What to do ::
Type out all the records once more, exactly.

(Stored items)

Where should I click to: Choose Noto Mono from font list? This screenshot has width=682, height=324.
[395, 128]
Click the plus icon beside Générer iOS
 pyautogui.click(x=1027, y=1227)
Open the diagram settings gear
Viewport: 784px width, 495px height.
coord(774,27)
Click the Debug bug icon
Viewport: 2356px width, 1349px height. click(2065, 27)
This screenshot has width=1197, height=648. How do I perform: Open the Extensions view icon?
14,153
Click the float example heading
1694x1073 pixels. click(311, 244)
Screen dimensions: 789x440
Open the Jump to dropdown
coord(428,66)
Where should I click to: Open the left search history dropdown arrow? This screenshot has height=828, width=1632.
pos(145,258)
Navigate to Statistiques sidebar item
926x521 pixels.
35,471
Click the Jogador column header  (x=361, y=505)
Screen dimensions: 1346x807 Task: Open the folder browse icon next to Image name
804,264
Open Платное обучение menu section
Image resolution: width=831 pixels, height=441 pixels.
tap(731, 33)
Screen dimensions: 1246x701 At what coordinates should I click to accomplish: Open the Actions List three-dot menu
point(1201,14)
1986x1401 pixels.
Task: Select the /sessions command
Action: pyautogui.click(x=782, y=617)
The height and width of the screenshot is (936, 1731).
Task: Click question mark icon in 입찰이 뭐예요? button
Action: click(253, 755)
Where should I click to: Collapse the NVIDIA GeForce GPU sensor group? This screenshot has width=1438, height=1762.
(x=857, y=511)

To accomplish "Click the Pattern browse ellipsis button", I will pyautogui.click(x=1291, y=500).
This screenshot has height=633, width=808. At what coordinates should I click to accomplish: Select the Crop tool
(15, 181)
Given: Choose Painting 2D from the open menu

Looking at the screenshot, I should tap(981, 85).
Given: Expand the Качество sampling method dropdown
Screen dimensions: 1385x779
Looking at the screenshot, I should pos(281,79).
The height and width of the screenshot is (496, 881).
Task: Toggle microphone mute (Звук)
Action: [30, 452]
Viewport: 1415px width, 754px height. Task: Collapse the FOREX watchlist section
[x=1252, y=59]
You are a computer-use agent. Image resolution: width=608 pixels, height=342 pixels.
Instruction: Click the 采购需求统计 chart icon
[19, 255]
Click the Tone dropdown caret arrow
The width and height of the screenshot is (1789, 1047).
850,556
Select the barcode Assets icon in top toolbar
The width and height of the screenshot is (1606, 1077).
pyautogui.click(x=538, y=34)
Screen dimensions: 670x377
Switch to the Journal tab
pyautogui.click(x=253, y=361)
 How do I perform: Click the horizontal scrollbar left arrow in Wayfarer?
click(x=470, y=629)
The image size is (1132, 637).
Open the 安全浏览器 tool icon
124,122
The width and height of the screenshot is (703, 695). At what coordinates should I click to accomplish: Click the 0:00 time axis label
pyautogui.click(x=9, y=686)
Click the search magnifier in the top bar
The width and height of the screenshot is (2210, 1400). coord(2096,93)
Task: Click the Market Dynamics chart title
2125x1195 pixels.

Response ::
Where should I click to: Choose Noto Mono from font list? This screenshot has width=682, height=324.
[395, 128]
Click the plus icon beside Générer iOS
 pyautogui.click(x=1027, y=1227)
Open the diagram settings gear
Viewport: 784px width, 495px height.
coord(774,27)
Click the Debug bug icon
Viewport: 2356px width, 1349px height. click(2065, 27)
This screenshot has width=1197, height=648. How do I perform: Open the Extensions view icon?
14,153
Click the float example heading
1694x1073 pixels. click(311, 244)
Screen dimensions: 789x440
Open the Jump to dropdown
coord(428,66)
Where should I click to: Open the left search history dropdown arrow? This screenshot has height=828, width=1632.
pos(145,258)
Navigate to Statistiques sidebar item
926x521 pixels.
35,471
Click the Jogador column header  (x=361, y=505)
Screen dimensions: 1346x807 Task: Open the folder browse icon next to Image name
804,264
Open Платное обучение menu section
Image resolution: width=831 pixels, height=441 pixels.
tap(731, 33)
Screen dimensions: 1246x701 At what coordinates should I click to accomplish: Open the Actions List three-dot menu
point(1201,14)
1986x1401 pixels.
Task: Select the /sessions command
Action: pyautogui.click(x=782, y=617)
The height and width of the screenshot is (936, 1731).
Task: Click question mark icon in 입찰이 뭐예요? button
Action: click(253, 755)
Where should I click to: Collapse the NVIDIA GeForce GPU sensor group? This screenshot has width=1438, height=1762.
(x=857, y=511)

To accomplish "Click the Pattern browse ellipsis button", I will pyautogui.click(x=1291, y=500).
This screenshot has height=633, width=808. At what coordinates should I click to accomplish: Select the Crop tool
(15, 181)
Given: Choose Painting 2D from the open menu

Looking at the screenshot, I should tap(981, 85).
Given: Expand the Качество sampling method dropdown
Screen dimensions: 1385x779
Looking at the screenshot, I should pos(281,79).
The height and width of the screenshot is (496, 881).
Task: Toggle microphone mute (Звук)
Action: [30, 452]
Viewport: 1415px width, 754px height. Task: Collapse the FOREX watchlist section
[x=1252, y=59]
You are a computer-use agent. Image resolution: width=608 pixels, height=342 pixels.
Instruction: Click the 采购需求统计 chart icon
[19, 255]
Click the Tone dropdown caret arrow
The width and height of the screenshot is (1789, 1047).
850,556
Select the barcode Assets icon in top toolbar
The width and height of the screenshot is (1606, 1077).
pyautogui.click(x=538, y=34)
Screen dimensions: 670x377
Switch to the Journal tab
pyautogui.click(x=253, y=361)
 How do I perform: Click the horizontal scrollbar left arrow in Wayfarer?
click(x=470, y=629)
The image size is (1132, 637).
Open the 安全浏览器 tool icon
124,122
The width and height of the screenshot is (703, 695). At what coordinates should I click to accomplish: Click the 0:00 time axis label
pyautogui.click(x=9, y=686)
Click the search magnifier in the top bar
The width and height of the screenshot is (2210, 1400). coord(2096,93)
Task: Click the Market Dynamics chart title
2125x1195 pixels.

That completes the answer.